(Collected data entries)
========================================================================

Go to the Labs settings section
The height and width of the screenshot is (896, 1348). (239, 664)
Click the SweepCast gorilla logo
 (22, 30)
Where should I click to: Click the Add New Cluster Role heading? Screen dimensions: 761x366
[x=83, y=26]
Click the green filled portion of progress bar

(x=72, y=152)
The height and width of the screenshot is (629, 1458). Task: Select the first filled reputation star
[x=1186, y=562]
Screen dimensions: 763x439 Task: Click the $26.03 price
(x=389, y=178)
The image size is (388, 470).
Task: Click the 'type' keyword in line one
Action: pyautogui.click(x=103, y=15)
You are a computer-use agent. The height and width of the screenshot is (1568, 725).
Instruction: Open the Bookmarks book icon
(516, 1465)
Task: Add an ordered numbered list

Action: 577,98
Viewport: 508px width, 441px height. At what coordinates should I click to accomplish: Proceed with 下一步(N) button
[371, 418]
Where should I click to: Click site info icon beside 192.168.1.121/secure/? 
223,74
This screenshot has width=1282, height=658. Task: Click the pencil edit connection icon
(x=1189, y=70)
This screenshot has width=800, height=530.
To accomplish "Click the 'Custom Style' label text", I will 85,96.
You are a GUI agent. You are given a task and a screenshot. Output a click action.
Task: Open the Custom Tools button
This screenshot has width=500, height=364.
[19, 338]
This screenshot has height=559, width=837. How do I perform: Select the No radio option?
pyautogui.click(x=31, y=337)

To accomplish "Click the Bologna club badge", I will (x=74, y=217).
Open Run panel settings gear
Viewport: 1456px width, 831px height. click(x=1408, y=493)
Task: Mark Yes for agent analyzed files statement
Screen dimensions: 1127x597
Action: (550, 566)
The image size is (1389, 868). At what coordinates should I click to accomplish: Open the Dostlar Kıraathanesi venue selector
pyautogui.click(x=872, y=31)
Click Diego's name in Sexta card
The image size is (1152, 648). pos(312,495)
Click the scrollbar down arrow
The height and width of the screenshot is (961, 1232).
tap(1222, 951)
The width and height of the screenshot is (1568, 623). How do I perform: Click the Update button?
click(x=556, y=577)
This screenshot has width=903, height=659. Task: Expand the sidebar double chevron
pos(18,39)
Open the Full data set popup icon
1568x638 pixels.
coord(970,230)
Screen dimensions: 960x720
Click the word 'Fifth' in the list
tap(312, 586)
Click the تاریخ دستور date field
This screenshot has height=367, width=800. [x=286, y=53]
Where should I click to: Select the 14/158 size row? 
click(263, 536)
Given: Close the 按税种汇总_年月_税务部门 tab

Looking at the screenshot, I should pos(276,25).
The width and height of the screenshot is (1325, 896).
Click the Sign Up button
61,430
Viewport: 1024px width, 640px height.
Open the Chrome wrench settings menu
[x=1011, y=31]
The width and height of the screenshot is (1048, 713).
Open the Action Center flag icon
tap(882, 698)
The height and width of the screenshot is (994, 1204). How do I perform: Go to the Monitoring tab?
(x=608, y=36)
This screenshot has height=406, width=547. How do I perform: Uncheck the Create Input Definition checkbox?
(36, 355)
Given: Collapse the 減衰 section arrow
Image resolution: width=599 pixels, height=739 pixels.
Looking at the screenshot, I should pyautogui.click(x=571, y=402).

========================================================================

Task statement
Looking over the records, find each line with the word "will" and copy it.

Answer for this exercise
To accomplish "Click the 'Custom Style' label text", I will 85,96.
To accomplish "Click the Bologna club badge", I will (x=74, y=217).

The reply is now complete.